Google’s unique $3 billion hydropower contract will not be the last
Two aging Pennsylvania hydroelectricity dams will get an update as part of the tech company’s deal with Brookfield Renewable. Read More

- The power purchase agreement covers up to 3 gigawatts of hydroelectricity.
- Biden era tax incentives for hydro were preserved in Trump’s new budget bill.
- Hydro is the largest U.S. renewable electricity source, accounting for about 6 percent of generation.
Google’s ambitious plans to power its data centers directly with low-carbon electricity now includes hydropower, a power generation resource that’s still eligible for tax incentives under the Trump administration’s new budget law.
The tech company will initially spend $3 billion under a unique arrangement announced July 15 with energy developer Brookfield Renewable. In return, Brookfield will supply Google with up to 3 gigawatts of hydro generating capacity in the U.S.
Google’s financial support will enable Brookfield to update and relicense existing hydro facilities. The first two hydro plants covered under the deal are in Pennsylvania on the lower Susquehanna River: Holtwood, the oldest of three dams built around 1905 and 1910; and Safe Harbor, constructed in the 1930s and featuring fish lifts that aid upriver migration.
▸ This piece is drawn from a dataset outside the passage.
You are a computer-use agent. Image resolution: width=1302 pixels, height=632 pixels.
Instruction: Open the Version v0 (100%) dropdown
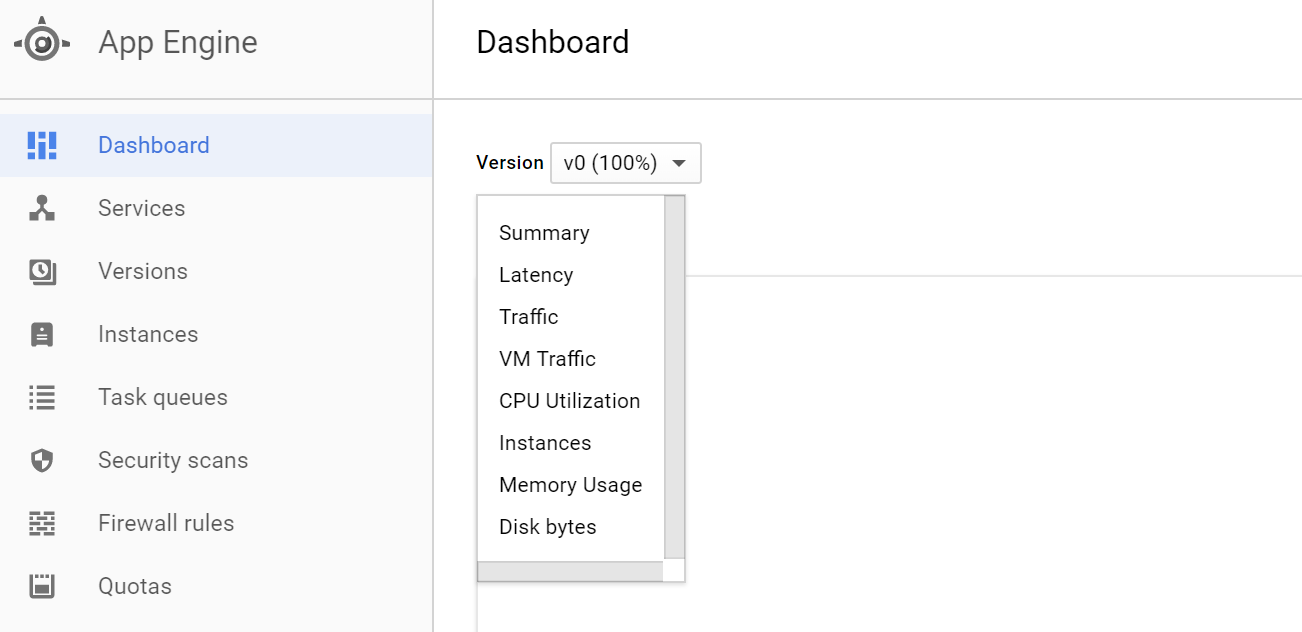[x=625, y=163]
Google will invest $25 billion by 2027 on a data center expansion in the mid-Atlantic region, where the plants are located and run by the PJM transmission organization. The tech company has signed a 20-year power purchase agreement for each of these facilities, covering 670 megawatts in capacity.
Brookfield and Google will also evaluate hydro plants in the central U.S., covered by the Midcontinent Independent System Operator.
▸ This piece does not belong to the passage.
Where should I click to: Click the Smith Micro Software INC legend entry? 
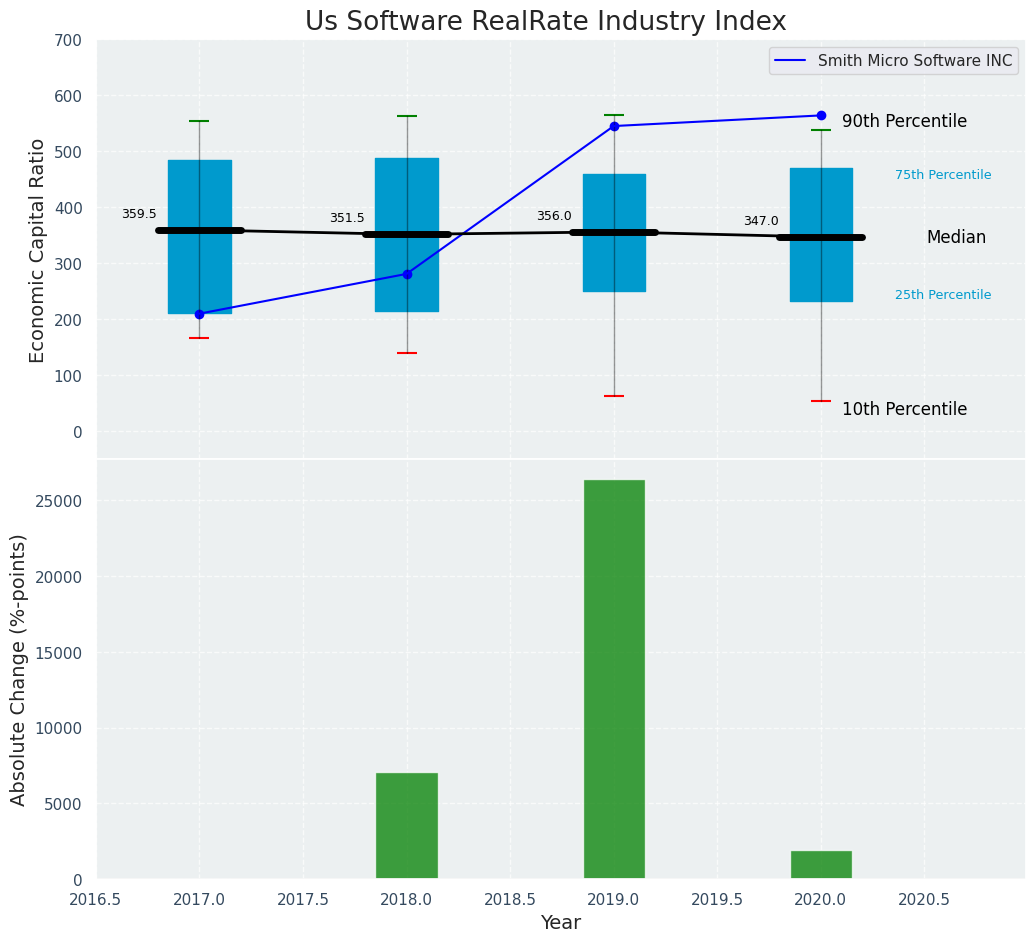(x=914, y=61)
Some big technology companies, such as IBM, discuss hydro as an important piece of their renewable electricity portfolios, but the Google-Brookfield deal is the first publicly declared corporate procurement centered on this generating source.
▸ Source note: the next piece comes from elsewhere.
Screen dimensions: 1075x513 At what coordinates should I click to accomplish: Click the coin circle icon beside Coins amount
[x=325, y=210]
Google declined to provide more details on its evolving hydro strategy, and Brookfield did not respond to requests for comment.
Fresh look at hydropower
More large corporations are re-evaluating hydropower as part of the portfolio of options required to reduce emissions from purchased energy, or Scope 2. “It’s attractive, cheap, consistent power,” said Gregory Lavigne Jr., partner in the energy, project finance and infrastructure practice at corporate law firm Sidley.
New greenfield hydro projects are unlikely in the U.S. but more companies are looking to expansions of existing projects as a source of clean baseload power, said Rich Powell, CEO of the Clean Energy Buyers Association. “Most of the hydro capacity has already been tapped, but there is potential for upgrades and relicensing,” he said.
Hydropower is the largest global source of renewable electricity, and likely to remain so through 2030 until solar and wind catch up, according to the International Energy Association. The U.S. is the third-largest producer of hydroelectricity, after China and Brazil, with at least half of its capacity concentrated in the west, particularly Washington, California and Oregon. In 2023, hydroelectricity contributed about 6 percent of all U.S. utility-scale generation, or about 240 billion kilowatt-hours.
Hydropower is a controversial renewable energy source, because of the impact dams have on local habitats and communities, especially in periods of drought. Despite those reservations, the Inflation Reduction Act created tax incentives for new generation sources such as pumped storage, incremental conventional hydropower and marine and hydrokinetic technologies. Those incentives were among those spared in the One Big Beautiful Bill Act: they’re intact until 2033.